The research objective focused on comparing statistical and machine learning models. We also implemented the input lag feature technique with ACF and RF for better accuracy (Ray et al. 2023). Finally, we compared all the selected models based on the minimum RMSE, MAPE, MAE, and MASE values in both training and testing sets (Tables 5 and 6). Table 7 and Fig. 7 represent all the selected model predictions for the 12 ahead point forecast. A total of seven models were compared based on their predicting accuracy. As reported in Tables 5 and 6, the RF-CNN model has the lowest RMSE, MAPE, MAE, and MASE followed by the RF-LSTM model for both training and testing sets. ACF-LSTM and ACF-CNN models were not found to be superior in the training set. This could imply that ACF failed to estimate the lag input feature for this volatile data series. The Radar plot (Fig. 6) for training and testing sets provides enough evidence to identify the best model amongst all applied models using the statistical measure for goodness of fit. The Taylor diagrams were used to analyse the spatial design of projected and actual WPI magnitudes across all models (Fig. 6). These diagram simulation plots provide visually appealing model performance evaluations using statistical indicators like standard deviation (SD) and correlation coefficient (r). The diagram shows similar conclusions from the training and testing evaluation statistic as with the Radar plots. As indicated in the plot, RF-CNN model prediction in the last 12 ahead points have less variation with the actual observation with a high positive correlation, confirming the appropriate model for the potato WPI data series (Fig. 7) (Mishra et al. 2024c).
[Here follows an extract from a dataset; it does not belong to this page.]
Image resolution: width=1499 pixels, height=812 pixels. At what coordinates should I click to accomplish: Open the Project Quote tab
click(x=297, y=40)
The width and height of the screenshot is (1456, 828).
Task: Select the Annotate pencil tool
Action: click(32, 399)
Table 7 The measure of forecasting accuracy of different models
Fig. 6
figure 6

Accuracy testing with Radar plot and Taylor plot

Fig. 7
figure 7

Test prediction based on different models

Conclusion

In this research, we have introduced a hybrid technique of the RF-CNN model for predicting agricultural volatile price index commodities. Potato WPI data was used for building such model. The traditional statistical time series model (ARIMA and GARCH model) was also studied to compare it with the machine learning model (SVM, LSTM, and CNN model). As the data set followed a volatile nature, the GARCH model performed better than the ARIMA model based on a lower goodness of fit value. The performance of the SVM model is at par with the statistical models. However after adopting the input lag selecting method using ACF and RF, the machine learning models performed well enough than the statistical models. We applied the LSTM and CNN model using the selected input lag feature estimated by ACF and RF. Our findings suggest that the RF-CNN model outperforms the other models in terms of error accuracy, with improvements of 67% for RMSE, 95% for MAPE, 63% for MAE and MASE for the training set, and more than 90% for the testing set for all goodness of fit.

This manuscript highlights the significance of accurate lag length selection for deep learning models (LSTM and CNN) for time series forecasting. We reviled a hybrid technique of RF-CNN to predict accurate volatile series. We anticipate our study will aid stakeholders and policymakers by giving reliable potato price forecasts. Also, our study adds to the expanding body of literature on machine learning models for time series.